Among these methods, only the first is reliable, but it does require udev. If you get into a situation where udev is not available, try the other methods but keep in mind that the kernel might not have a device file for your hardware.

The following sections list the most common Linux devices and their naming conventions.

3.4.1 Hard Disks: /dev/sd*

Most hard disks attached to current Linux systems correspond to device names with an sd prefix, such as /dev/sda, /dev/sdb, and so on. These devices represent entire disks; the kernel makes separate device files, such as /dev/sda1 and /dev/sda2, for the partitions on a disk.

The naming convention requires a little explanation. The sd portion of the name stands for SCSI disk. Small Computer System Interface (SCSI) was originally developed as a hardware and protocol standard for communication between devices such as disks and other peripherals. Although traditional SCSI hardware isn’t used in most modern machines, the SCSI protocol is everywhere due to its adaptability. For example, USB storage devices use it to communicate. The story on SATA disks is a little more complicated, but the Linux kernel still uses SCSI commands at a certain point when talking to them.

To list the SCSI devices on your system, use a utility that walks the device paths provided by sysfs. One of the most succinct tools is lsscsi. Here is what you can expect when you run it:

$ lsscsi

[0:0:0:0]➊ disk➋ ATA WDC WD3200AAJS-2 01.0 /dev/sda➌

[1:0:0:0] cd/dvd Slimtype DVD A DS8A5SH XA15 /dev/sr0

[2:0:0:0] disk FLASH Drive UT_USB20 0.00 /dev/sdb

The first column ➊ identifies the address of the device on the system, the second ➋ describes what kind of device it is, and the last ➌ indicates where to find the device file. Everything else is vendor information.

Linux assigns devices to device files in the order in which its drivers encounter devices. So in the previous example, the kernel found the disk first, the optical drive second, and the flash drive last.

Unfortunately, this device assignment scheme has traditionally caused problems when reconfiguring hardware. Say, for example, that you have a system with three disks: /dev/sda, /dev/sdb, and /dev/sdc. If /dev/sdb explodes and you must remove the disk so that the machine can work again, the former /dev/sdc moves to /dev/sdb, and there is no longer a /dev/sdc. If you were referring to the device names directly in the fstab file (see 4.2.8 The /etc/fstab Filesystem Table), you’d have to make some changes to that file in order to get things (mostly) back to normal. To solve this problem, most modern Linux systems use the Universally Unique Identifier (UUID, see 4.2.4 Filesystem UUID) for persistent disk device access.
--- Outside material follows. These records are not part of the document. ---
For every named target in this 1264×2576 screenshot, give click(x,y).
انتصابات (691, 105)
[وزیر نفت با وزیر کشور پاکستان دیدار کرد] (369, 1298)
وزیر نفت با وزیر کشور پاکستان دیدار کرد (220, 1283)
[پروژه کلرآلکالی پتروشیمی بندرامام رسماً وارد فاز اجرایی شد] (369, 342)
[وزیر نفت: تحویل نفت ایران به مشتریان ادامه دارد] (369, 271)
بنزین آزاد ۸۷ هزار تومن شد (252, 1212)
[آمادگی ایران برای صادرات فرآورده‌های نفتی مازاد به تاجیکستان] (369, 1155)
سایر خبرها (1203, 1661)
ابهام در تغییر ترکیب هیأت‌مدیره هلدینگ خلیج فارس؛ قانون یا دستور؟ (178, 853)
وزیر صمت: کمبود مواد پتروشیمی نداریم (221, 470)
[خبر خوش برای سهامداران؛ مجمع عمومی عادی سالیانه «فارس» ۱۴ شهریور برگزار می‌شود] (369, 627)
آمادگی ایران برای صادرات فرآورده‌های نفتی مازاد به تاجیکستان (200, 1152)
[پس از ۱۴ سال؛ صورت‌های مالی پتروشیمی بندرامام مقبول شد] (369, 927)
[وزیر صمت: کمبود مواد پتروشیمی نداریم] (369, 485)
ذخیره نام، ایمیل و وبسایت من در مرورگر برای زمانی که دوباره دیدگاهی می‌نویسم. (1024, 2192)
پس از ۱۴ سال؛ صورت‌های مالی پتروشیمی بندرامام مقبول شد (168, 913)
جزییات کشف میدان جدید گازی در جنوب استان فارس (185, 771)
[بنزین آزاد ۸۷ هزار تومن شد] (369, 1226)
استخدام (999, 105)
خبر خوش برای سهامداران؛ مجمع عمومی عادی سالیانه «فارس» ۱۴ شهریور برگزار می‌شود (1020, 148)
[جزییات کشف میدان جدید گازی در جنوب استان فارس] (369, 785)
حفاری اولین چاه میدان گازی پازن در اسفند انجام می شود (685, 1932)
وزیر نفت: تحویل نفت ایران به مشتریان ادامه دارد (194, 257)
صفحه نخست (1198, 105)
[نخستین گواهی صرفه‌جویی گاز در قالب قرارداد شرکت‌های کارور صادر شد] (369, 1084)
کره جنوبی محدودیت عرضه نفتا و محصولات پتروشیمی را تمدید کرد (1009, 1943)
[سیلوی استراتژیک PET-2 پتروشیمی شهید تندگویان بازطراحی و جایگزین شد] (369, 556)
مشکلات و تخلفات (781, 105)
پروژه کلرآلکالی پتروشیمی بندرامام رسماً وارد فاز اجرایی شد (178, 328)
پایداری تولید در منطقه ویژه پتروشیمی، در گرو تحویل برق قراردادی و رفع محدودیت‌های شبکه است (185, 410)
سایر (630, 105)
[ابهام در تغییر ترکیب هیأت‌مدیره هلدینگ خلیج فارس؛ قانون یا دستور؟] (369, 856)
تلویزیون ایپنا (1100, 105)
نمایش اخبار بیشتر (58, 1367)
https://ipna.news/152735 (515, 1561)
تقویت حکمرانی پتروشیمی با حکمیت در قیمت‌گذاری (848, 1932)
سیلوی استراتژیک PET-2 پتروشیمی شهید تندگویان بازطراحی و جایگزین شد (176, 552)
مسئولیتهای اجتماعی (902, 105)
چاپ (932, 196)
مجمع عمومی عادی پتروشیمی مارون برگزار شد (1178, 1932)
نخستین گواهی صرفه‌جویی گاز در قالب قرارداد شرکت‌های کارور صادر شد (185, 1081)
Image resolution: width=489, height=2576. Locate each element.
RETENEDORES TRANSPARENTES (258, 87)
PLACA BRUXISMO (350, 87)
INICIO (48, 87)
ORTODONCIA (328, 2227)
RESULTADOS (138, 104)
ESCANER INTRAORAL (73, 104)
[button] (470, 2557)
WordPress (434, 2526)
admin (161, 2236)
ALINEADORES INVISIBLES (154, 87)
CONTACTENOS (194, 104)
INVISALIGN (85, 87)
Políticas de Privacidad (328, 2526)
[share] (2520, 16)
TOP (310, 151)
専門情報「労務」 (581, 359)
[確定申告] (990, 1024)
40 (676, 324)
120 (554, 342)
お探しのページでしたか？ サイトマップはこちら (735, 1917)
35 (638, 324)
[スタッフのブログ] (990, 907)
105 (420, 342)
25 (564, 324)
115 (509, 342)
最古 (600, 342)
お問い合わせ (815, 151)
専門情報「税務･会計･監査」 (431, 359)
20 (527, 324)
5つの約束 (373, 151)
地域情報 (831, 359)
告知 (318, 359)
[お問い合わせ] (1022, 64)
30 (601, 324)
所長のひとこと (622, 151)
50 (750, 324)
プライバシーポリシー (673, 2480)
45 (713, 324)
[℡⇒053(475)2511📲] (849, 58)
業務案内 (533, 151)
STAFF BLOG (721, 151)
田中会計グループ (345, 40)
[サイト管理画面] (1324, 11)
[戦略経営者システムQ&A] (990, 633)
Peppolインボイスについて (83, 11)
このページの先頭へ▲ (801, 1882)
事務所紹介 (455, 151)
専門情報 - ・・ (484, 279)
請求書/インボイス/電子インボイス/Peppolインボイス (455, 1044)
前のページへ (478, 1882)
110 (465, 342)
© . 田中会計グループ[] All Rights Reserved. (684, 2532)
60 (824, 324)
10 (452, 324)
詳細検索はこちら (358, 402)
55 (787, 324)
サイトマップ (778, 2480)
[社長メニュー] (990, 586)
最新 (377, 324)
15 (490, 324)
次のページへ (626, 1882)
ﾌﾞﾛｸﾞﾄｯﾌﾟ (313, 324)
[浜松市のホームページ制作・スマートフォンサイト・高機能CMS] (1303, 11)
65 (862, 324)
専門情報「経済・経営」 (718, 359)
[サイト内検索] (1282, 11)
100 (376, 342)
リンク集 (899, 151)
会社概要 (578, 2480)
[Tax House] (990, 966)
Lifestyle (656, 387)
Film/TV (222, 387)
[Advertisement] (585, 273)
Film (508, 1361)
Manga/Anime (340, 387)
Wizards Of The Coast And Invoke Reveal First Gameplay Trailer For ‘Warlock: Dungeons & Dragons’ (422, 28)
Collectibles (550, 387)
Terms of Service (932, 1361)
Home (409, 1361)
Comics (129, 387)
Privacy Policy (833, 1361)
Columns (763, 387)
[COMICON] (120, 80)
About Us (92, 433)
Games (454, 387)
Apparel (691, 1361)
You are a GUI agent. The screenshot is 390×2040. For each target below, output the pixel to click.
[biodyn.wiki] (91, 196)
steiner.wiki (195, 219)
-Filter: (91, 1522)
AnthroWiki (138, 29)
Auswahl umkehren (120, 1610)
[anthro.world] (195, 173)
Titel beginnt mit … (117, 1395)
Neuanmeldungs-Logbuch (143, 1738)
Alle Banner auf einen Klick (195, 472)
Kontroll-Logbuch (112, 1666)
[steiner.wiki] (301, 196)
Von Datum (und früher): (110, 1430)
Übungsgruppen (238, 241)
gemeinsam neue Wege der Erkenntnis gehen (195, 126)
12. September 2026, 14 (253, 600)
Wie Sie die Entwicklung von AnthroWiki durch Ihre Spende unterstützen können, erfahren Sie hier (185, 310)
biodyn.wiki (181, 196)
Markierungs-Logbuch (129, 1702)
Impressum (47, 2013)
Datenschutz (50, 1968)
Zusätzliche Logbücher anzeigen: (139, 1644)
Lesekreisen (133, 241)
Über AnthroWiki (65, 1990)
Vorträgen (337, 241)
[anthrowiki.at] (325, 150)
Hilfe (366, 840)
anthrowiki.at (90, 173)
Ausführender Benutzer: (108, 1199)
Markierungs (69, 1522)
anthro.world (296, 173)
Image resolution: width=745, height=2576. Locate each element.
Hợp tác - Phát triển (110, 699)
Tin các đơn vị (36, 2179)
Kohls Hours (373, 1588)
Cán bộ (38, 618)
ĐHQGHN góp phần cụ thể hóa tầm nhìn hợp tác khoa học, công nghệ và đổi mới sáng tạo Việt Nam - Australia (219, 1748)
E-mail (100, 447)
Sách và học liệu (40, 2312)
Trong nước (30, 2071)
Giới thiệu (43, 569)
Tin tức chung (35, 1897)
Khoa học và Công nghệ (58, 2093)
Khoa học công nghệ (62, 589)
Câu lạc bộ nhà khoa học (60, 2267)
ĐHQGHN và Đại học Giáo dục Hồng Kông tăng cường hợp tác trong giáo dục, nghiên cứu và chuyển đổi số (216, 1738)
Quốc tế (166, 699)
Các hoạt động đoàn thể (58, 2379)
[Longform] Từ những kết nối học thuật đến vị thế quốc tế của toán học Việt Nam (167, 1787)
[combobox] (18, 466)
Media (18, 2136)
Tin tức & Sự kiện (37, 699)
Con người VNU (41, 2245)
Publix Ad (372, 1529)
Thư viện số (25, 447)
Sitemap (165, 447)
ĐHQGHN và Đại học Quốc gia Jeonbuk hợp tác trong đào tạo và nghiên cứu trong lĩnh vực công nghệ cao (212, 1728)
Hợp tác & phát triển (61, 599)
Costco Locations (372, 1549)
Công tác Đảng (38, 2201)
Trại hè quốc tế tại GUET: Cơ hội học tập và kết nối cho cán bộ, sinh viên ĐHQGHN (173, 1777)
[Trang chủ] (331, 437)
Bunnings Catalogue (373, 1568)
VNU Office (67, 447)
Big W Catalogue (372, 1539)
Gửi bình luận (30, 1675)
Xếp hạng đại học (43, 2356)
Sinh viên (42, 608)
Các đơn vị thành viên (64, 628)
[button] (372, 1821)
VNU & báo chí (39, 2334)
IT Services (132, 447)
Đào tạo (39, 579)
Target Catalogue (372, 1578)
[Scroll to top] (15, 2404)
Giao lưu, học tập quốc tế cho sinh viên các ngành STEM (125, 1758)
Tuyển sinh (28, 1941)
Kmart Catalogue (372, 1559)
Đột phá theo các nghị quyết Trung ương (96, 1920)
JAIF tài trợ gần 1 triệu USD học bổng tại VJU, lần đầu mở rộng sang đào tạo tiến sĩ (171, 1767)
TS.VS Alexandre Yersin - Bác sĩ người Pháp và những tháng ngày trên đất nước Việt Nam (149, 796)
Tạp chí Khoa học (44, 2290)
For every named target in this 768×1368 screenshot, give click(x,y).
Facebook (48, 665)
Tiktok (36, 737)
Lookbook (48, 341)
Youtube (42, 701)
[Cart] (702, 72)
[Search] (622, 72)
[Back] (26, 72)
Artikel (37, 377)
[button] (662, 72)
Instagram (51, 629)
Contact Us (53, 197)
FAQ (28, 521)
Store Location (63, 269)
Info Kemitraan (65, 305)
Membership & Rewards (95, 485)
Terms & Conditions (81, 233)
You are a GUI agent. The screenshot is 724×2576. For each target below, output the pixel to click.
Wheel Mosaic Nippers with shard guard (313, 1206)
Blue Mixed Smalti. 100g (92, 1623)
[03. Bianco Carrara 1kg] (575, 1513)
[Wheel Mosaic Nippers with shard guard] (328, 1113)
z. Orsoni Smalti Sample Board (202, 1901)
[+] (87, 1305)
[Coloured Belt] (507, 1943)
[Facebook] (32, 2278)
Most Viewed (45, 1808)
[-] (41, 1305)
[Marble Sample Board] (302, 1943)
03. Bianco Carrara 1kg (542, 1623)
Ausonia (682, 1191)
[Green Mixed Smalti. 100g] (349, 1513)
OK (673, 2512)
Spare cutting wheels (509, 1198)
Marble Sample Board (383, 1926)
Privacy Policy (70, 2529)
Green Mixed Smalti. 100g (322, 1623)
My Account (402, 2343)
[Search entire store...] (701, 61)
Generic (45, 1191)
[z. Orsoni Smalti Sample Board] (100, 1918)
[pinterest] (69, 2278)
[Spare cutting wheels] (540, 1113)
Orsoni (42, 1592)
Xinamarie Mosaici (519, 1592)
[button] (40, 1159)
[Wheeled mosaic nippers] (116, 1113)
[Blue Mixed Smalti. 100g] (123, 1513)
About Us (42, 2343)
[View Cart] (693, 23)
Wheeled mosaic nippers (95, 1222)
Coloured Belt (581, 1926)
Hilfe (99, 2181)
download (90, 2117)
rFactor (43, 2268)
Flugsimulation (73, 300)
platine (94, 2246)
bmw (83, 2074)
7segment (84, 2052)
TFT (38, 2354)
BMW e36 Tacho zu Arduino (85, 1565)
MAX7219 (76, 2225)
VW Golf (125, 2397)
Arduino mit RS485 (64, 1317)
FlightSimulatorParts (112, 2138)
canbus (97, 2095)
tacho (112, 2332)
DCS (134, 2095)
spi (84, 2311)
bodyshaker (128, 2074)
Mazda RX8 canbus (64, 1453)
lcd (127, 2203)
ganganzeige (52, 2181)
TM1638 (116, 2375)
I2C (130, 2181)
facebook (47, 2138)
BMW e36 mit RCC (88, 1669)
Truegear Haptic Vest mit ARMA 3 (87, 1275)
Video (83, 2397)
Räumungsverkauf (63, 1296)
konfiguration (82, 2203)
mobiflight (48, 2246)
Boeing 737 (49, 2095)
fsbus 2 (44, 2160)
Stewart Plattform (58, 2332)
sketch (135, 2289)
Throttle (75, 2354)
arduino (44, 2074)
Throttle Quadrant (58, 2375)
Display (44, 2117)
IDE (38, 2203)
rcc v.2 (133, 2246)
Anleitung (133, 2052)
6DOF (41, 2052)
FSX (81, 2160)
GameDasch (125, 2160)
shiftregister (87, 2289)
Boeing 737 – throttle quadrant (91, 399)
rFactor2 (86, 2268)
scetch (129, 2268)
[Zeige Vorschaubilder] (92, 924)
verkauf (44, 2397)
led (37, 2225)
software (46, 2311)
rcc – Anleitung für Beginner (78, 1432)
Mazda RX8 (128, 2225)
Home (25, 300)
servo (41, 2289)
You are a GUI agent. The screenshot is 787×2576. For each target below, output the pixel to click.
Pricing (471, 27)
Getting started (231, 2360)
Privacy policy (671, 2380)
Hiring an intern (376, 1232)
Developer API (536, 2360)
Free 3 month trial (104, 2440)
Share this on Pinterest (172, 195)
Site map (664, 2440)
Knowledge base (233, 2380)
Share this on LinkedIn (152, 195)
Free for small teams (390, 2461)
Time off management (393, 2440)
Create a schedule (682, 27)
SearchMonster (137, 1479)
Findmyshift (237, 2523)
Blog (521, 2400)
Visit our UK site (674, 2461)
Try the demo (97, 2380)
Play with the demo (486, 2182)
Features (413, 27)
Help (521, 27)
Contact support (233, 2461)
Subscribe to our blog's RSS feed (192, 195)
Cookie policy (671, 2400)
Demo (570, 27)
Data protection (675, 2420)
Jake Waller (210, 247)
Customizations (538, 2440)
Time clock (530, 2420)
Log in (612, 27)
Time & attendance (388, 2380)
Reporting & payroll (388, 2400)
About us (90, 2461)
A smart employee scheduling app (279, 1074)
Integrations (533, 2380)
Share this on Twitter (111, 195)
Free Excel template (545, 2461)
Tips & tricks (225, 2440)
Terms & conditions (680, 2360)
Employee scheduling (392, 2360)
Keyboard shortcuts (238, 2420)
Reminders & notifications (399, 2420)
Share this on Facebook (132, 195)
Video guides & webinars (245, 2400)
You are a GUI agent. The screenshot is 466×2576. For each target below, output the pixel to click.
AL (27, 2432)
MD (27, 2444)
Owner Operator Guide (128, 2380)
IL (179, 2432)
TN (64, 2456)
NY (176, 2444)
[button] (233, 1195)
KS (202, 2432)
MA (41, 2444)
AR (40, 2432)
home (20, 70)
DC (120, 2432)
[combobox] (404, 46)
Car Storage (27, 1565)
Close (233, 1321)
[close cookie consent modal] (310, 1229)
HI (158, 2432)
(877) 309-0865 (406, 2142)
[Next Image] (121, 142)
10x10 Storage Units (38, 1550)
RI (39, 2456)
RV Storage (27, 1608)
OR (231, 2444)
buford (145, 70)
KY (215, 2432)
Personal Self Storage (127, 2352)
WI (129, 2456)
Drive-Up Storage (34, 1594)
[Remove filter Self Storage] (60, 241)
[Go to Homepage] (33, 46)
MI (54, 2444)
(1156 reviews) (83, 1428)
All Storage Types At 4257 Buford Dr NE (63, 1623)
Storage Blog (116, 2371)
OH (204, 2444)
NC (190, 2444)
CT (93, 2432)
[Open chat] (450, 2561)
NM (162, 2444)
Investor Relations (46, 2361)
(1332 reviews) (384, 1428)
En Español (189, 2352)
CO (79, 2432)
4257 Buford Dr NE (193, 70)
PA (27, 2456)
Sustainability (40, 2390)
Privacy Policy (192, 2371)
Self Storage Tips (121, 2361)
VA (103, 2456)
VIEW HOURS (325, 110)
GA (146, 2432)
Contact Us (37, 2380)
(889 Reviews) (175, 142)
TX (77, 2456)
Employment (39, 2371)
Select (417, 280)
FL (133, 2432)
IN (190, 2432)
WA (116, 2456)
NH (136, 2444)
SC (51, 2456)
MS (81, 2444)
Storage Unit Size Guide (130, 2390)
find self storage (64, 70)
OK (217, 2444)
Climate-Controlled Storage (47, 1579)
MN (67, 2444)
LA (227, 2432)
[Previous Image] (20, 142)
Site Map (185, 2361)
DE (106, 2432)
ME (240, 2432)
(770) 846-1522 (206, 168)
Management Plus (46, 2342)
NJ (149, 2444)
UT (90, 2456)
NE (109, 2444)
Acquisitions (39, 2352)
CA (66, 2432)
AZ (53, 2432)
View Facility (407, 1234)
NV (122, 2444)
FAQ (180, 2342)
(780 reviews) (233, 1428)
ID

This discussion has barely scratched the surface of how to use disks and other storage devices on Linux systems. See Chapter 4 for more information about using disks. Later in this chapter, we’ll examine how SCSI support works in the Linux kernel.

3.4.2 CD and DVD Drives: /dev/sr*

Linux recognizes most optical storage drives as the SCSI devices /dev/sr0, /dev/sr1, and so on. However, if the drive uses an older interface, it might show up as a PATA device, as discussed below. The /dev/sr* devices are read only, and they are used only for reading from discs. For the write and rewrite capabilities of optical devices, you’ll use the “generic” SCSI devices such as /dev/sg0.

3.4.3 PATA Hard Disks: /dev/hd*

The Linux block devices /dev/hda, /dev/hdb, /dev/hdc, and /dev/hdd are common on older versions of the Linux kernel and with older hardware. These are fixed assignments based on the master and slave devices on interfaces 0 and 1. At times, you might find a SATA drive recognized as one of these disks. This means that the SATA drive is running in a compatibility mode, which hinders performance. Check your BIOS settings to see if you can switch the SATA controller to its native mode.

3.4.4 Terminals: /dev/tty*, /dev/pts/*, and /dev/tty

Terminals are devices for moving characters between a user process and an I/O device, usually for text output to a terminal screen. The terminal device interface goes back a long way, to the days when terminals were typewriter-based devices.

Pseudoterminal devices are emulated terminals that understand the I/O features of real terminals. But rather than talk to a real piece of hardware, the kernel presents the I/O interface to a piece of software, such as the shell terminal window that you probably type most of your commands into.

Two common terminal devices are /dev/tty1 (the first virtual console) and /dev/pts/0 (the first pseudoterminal device). The /dev/pts directory itself is a dedicated filesystem.

The /dev/tty device is the controlling terminal of the current process. If a program is currently reading from and writing to a terminal, this device is a synonym for that terminal. A process does not need to be attached to a terminal.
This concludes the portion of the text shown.